The report notes that operators are still supply-constrained in meeting current and future compute demands; Google and Meta have already raised their 2026 capex forecasts, and Amazon’s management reiterated a strategy of maintaining high capital spending after Q1 earnings. Goldman Sachs expects that as profit inflection points approach, investors will increasingly seek evidence of visible returns.
Regarding specific targets, Goldman Sachs’s core logic for Amazon is based on AWS revenue growth resuming acceleration (Q1 YoY growth of 28%) and a backlog of $364 billion; for Google, it’s based on its cloud business’s 63% YoY growth in Q1 and backlog nearly doubling to about $460 billion; for Meta, it’s based on its ad business’s significantly outpacing the digital ad industry’s overall growth and the continued contribution of AI compute to user engagement and ad monetization.

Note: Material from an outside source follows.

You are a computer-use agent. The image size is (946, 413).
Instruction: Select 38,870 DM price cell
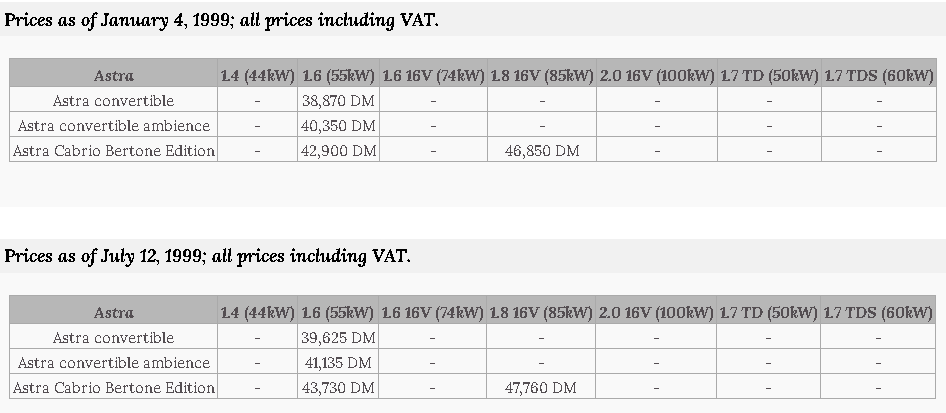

In software, Goldman Sachs believes lower token costs make it easier for software vendors to embed agents into existing products without significantly impacting gross margins, while supporting pricing models based on outcomes, productivity, or work units rather than seat counts, expanding the addressable software market. For IT services firms, as agents shift AI consumption from standalone tools to enterprise-level, highly integrated workflows, demand for integration, governance, and orchestration will rise sharply, with Accenture viewed as a major beneficiary of this trend.